• **TASK ITEM**: In the records that follow, the lines from the one containing "At what coordinates" to the one containing "Task: Select the purple", inclusive, are to be given again exactly.

[Collected data]
#####
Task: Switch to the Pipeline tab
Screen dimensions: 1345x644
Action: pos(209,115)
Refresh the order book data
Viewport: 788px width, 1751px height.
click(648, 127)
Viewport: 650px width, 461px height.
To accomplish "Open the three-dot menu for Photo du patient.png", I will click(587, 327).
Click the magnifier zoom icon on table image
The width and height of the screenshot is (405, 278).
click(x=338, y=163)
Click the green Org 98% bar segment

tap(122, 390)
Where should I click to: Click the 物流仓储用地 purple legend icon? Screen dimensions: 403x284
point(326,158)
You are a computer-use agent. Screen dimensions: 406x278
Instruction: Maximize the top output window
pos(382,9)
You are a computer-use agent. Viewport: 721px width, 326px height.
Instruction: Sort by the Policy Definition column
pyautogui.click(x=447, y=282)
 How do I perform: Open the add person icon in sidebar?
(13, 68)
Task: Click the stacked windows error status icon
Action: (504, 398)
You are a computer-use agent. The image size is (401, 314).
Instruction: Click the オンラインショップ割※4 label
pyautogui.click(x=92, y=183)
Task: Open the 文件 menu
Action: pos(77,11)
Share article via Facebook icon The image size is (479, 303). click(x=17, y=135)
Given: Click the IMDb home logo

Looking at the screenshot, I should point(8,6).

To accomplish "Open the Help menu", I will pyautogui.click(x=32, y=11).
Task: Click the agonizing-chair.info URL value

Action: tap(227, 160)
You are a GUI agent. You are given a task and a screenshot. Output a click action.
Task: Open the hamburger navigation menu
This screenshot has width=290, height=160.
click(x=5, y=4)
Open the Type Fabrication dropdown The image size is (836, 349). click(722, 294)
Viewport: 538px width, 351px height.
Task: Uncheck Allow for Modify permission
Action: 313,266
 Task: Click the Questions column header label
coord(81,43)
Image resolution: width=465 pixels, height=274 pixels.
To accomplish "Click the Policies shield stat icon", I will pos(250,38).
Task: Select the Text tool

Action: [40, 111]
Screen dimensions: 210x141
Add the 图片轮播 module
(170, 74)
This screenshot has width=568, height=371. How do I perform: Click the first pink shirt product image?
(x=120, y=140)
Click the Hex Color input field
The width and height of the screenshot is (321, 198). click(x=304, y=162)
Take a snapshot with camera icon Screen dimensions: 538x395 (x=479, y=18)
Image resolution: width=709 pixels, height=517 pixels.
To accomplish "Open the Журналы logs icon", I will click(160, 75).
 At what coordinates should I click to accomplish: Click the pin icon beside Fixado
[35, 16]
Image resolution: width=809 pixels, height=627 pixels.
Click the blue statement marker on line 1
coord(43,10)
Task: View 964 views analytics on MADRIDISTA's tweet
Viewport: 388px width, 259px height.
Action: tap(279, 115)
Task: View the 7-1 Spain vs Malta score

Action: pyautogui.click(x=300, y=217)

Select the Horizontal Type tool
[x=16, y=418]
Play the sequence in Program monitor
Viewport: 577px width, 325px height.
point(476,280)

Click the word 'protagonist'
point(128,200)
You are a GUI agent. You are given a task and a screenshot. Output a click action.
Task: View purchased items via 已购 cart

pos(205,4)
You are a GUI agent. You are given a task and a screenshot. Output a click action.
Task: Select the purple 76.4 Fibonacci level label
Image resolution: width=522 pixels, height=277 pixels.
#####
• **FINAL ANSWER**:
 At what coordinates should I click to accomplish: Click the pin icon beside Fixado
[35, 16]
Image resolution: width=809 pixels, height=627 pixels.
Click the blue statement marker on line 1
coord(43,10)
Task: View 964 views analytics on MADRIDISTA's tweet
Viewport: 388px width, 259px height.
Action: tap(279, 115)
Task: View the 7-1 Spain vs Malta score

Action: pyautogui.click(x=300, y=217)

Select the Horizontal Type tool
[x=16, y=418]
Play the sequence in Program monitor
Viewport: 577px width, 325px height.
point(476,280)

Click the word 'protagonist'
point(128,200)
You are a GUI agent. You are given a task and a screenshot. Output a click action.
Task: View purchased items via 已购 cart

pos(205,4)
You are a GUI agent. You are given a task and a screenshot. Output a click action.
Task: Select the purple 76.4 Fibonacci level label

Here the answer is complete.